In 1960, I headed to college to become an astronomy major, not only because it was my passionate hobby, but because of the inspiring words of the young President who was elected in November of that year. While John F. Kennedy did not know where Canton might have been, there was one kid from there who became enamored with national politics because of him.  And like a distant shepherd, he would lead me through the next three tumultuous years from his place in time and space.
And so, my fellow Americans: he said,ask not what your country can do for you—ask what you can do for your country.  My fellow citizens of the world: ask not what America will do for you, but what together we can do for the freedom of man…knowing that here on earth God’s work must truly be our own.
Speaking to the packed stadium at Rice University in Houston on September 12, 1962, the eloquent orator gave us a vision of a world beyond this one: There is no strife, no prejudice, no national conflict in outer space as yet. Its hazards are hostile to us all. Its conquest deserves the best of all mankind, and its opportunity for peaceful cooperation may never come again.
We choose to go to the moon in this decade and do the other things, not because they are easy, but because they are hard, because that goal will serve to organize and measure the best of our energies and skills, because that challenge is one that we are willing to accept, one we are unwilling to postpone, and one which we intend to win, and the others, too…. And, therefore, as we set sail we ask God’s blessing on the most hazardous and dangerous and greatest adventure on which man has ever embarked.
And fifty years ago, we – in the finest meaning of that word – landed on that moon, and all of us could see ourselves and our spaceship Earth from space!  The mission was accomplished and those early astronauts would take not only one but many steps and leaps for us all.  To celebrate such an achievement, our oldest daughter landed on earth, July 19, 1969.
On November 22, 1963 two other college friends and I had driven up to Vanderbilt to look at attending their seminary.  After a brilliant theologian thoroughly shocked and explained to us southern preacher wannabes how much thrust it would have taken for Jesus to leave the earth’s gravitational field, we adjourned to the dining hall where the word came to us over the PA system:  President Kennedy has been shot. Hunger left us completely as a funeral pall spread over the country and the world. The three of us simply and quietly got back in our car and drove the Natchez Trace  to Jackson trying to find any am radio station for “further developments”. 

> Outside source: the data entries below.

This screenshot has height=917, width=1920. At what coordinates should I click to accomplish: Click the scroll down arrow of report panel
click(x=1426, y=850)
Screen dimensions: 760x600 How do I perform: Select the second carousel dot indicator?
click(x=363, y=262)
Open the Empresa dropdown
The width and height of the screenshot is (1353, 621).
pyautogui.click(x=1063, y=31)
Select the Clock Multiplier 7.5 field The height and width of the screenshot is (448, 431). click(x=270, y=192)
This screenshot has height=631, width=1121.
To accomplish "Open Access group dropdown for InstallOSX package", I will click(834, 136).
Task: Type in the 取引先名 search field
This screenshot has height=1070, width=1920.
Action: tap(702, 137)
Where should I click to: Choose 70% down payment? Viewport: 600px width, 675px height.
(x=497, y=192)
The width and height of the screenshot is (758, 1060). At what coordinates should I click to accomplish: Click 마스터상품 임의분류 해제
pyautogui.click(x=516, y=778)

Listening back into that transforming moment, you can still hear faint radio signals, as if broadcasting from the moon itself: “Houston, Tranquility Bay here… the Eagle has landed.”   And when we reflect on what good has happened in those fifty years because of the high and holy hopes planted in the backyards of our existence, it can still take your breath away.  We have been given the courage to fly with the same amount of reason as that of a man on the moon.